Division Street
The cover of Helen Mort’s debut collection consists of a photograph of a miner confronting policemen during the 1984 Strike; Division Street promises a work “marked by distance and division”, “[f]rom the clash between striking miners and police to the delicate conflicts in personal relationships”. The title itself announces this. Outwardly then, the book indicates an enclosure of poetry concerned with social and political conflict; more specifically, that of the Miners’ Strike, referenced in the opening lines of “Scab”, printed on the cover:
A stone is lobbed in ’84,
hangs like a star over Orgreave.
Welcome to Sheffield. Border-land,
our town of miracles – […]
Yet the cover of Mort’s collection misrepresents and completely underestimates her work.
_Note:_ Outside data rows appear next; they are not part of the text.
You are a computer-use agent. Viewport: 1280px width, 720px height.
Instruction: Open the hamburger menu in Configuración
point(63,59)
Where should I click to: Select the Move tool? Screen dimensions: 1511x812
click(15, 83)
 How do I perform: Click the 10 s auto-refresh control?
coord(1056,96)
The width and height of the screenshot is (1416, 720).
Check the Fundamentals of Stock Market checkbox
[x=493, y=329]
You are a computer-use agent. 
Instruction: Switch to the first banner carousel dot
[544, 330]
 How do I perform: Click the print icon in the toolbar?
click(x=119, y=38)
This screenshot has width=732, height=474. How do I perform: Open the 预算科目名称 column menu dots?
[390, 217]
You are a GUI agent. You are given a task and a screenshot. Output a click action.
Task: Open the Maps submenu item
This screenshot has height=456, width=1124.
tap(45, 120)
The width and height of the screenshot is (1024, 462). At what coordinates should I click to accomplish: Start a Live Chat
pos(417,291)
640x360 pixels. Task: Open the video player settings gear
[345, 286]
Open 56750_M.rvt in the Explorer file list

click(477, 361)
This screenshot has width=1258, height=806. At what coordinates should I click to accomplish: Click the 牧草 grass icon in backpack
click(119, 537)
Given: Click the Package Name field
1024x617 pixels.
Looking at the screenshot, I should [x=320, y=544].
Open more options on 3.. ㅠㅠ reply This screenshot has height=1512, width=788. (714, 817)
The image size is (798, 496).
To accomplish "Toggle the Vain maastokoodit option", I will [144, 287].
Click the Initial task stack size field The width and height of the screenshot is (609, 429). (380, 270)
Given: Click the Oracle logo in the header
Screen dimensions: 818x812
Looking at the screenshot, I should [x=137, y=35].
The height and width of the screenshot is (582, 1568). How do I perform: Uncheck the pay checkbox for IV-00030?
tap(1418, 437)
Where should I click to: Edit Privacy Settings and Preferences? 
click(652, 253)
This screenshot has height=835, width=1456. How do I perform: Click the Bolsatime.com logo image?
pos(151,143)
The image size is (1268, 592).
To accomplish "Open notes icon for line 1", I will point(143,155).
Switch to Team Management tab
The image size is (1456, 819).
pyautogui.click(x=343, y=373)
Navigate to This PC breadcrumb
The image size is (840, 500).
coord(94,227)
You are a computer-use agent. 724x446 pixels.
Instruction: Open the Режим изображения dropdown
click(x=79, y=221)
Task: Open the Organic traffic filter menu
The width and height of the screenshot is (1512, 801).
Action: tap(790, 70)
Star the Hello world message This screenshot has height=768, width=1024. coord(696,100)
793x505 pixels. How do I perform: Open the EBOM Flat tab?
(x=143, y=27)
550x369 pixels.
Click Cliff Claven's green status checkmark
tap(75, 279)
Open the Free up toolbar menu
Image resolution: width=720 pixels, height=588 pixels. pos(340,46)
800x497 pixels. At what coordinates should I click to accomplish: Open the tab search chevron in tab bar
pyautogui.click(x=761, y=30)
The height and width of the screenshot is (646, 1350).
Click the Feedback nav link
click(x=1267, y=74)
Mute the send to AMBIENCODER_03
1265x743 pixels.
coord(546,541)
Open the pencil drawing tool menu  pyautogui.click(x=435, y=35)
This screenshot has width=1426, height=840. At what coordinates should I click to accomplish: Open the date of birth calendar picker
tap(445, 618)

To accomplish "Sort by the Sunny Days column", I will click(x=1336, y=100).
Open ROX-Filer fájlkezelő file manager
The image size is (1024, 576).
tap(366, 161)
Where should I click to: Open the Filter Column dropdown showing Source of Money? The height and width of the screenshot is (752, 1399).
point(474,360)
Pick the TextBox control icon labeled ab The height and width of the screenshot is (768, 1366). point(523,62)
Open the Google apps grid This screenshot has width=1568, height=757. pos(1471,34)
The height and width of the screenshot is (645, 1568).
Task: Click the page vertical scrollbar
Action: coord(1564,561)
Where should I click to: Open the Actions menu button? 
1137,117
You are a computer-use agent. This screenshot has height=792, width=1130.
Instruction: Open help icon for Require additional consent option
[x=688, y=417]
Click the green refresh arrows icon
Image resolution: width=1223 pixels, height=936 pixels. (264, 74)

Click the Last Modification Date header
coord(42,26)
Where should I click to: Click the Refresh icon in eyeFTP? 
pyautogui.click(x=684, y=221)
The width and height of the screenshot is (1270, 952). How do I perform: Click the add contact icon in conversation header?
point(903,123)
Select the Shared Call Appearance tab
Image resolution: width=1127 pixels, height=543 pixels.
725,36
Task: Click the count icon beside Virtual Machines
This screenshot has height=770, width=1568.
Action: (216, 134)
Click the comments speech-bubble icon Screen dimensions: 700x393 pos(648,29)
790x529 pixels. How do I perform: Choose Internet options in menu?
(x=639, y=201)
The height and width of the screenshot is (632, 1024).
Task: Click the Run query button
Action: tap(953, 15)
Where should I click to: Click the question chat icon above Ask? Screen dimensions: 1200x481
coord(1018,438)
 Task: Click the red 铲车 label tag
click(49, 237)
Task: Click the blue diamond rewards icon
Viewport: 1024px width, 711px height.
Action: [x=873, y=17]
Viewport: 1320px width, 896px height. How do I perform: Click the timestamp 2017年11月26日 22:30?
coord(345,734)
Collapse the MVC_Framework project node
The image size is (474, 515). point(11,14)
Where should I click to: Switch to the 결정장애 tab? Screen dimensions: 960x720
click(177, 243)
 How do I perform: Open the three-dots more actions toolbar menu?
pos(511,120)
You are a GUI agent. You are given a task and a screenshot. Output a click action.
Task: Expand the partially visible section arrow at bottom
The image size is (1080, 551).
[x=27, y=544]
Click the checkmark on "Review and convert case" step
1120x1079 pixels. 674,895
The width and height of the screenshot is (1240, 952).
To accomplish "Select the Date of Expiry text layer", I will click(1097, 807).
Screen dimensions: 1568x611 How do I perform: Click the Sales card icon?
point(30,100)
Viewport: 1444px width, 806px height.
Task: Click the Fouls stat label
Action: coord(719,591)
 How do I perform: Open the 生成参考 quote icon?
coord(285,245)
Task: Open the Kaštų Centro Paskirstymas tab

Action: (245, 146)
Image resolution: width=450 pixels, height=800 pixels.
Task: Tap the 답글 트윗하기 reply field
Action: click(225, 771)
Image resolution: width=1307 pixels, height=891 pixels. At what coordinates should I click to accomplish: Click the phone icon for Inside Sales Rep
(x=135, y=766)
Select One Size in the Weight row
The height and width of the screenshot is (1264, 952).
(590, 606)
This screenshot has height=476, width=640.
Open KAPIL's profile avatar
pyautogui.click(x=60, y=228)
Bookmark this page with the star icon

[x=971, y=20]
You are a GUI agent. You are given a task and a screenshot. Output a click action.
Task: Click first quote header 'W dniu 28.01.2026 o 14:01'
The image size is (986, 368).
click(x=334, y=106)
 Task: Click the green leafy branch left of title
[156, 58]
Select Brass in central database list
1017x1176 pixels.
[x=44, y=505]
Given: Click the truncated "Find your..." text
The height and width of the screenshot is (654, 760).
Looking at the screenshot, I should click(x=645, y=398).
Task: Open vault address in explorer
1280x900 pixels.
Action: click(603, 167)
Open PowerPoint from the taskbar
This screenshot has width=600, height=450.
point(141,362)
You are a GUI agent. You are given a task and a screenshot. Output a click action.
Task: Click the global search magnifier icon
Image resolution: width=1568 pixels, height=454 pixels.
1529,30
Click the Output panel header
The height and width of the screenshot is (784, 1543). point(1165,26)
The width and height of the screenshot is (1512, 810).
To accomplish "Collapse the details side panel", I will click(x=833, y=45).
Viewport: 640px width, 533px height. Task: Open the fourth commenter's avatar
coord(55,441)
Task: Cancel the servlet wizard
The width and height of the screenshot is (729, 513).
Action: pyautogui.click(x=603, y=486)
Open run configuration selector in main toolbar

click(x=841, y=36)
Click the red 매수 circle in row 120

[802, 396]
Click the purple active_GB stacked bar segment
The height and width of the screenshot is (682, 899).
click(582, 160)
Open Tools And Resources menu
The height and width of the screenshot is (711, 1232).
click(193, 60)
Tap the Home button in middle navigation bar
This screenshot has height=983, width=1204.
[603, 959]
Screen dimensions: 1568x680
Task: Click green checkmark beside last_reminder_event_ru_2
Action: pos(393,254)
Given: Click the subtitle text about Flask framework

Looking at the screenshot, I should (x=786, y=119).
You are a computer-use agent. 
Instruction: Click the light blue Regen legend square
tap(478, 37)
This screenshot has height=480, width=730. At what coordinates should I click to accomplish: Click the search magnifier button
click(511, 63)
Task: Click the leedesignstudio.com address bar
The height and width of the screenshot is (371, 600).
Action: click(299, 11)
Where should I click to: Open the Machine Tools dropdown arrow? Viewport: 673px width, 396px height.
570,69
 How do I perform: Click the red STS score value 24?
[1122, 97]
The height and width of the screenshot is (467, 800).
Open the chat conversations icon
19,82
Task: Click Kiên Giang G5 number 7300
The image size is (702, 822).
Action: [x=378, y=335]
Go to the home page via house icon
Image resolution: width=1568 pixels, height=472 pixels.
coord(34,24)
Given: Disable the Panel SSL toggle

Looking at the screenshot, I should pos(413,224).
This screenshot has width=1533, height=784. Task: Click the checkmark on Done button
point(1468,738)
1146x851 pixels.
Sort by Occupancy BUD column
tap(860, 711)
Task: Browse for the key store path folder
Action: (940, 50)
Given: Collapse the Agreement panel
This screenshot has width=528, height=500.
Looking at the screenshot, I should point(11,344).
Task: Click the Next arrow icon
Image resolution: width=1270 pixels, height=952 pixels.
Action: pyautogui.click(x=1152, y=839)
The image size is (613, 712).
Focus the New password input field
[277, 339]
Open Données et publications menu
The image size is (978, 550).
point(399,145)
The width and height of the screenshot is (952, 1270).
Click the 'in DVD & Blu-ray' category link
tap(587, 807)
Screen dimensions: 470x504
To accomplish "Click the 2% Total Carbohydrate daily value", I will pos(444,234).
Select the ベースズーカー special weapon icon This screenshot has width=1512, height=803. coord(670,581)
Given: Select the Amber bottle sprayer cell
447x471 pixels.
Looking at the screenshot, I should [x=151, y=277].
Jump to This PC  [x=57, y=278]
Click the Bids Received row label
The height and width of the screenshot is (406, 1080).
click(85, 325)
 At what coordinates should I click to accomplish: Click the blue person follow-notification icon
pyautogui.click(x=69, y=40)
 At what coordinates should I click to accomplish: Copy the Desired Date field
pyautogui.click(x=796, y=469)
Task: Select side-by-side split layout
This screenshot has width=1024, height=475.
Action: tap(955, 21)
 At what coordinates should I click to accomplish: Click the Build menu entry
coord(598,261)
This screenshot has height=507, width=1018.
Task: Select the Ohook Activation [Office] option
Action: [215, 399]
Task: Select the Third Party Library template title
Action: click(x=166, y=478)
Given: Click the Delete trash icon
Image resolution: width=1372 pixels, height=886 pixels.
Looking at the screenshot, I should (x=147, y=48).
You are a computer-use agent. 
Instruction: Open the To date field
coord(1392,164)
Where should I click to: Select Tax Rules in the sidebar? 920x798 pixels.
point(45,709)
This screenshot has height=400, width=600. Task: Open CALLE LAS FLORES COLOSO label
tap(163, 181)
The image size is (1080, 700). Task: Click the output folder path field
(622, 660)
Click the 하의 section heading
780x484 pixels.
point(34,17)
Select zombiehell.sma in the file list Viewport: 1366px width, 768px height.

Unquestionably, “Scab” addresses that 1984 industrial action. Yet, whilst other poems do offer subtle references – “[…] a man was felled by bricks / in the strike.” (“Twenty-Two Words for Snow”) – “Scab” is the only poem to address the strike openly. Interestingly, considering the status given to this poem, it is also the collection’s most criticised piece. The Observer’s Kate Kellaway deems it the most “[a]mbitious but least convincing”, arguing that “Scab” “feels willed and riskily inauthentic.” The authenticity of the poem may not be immediately convincing; in a recent interview, Mort expressed her own initial apprehension, rooted in her feeling that “as someone who was hardly born at the time of the strike, I felt in some ways I wasn’t qualified to say anything about it”.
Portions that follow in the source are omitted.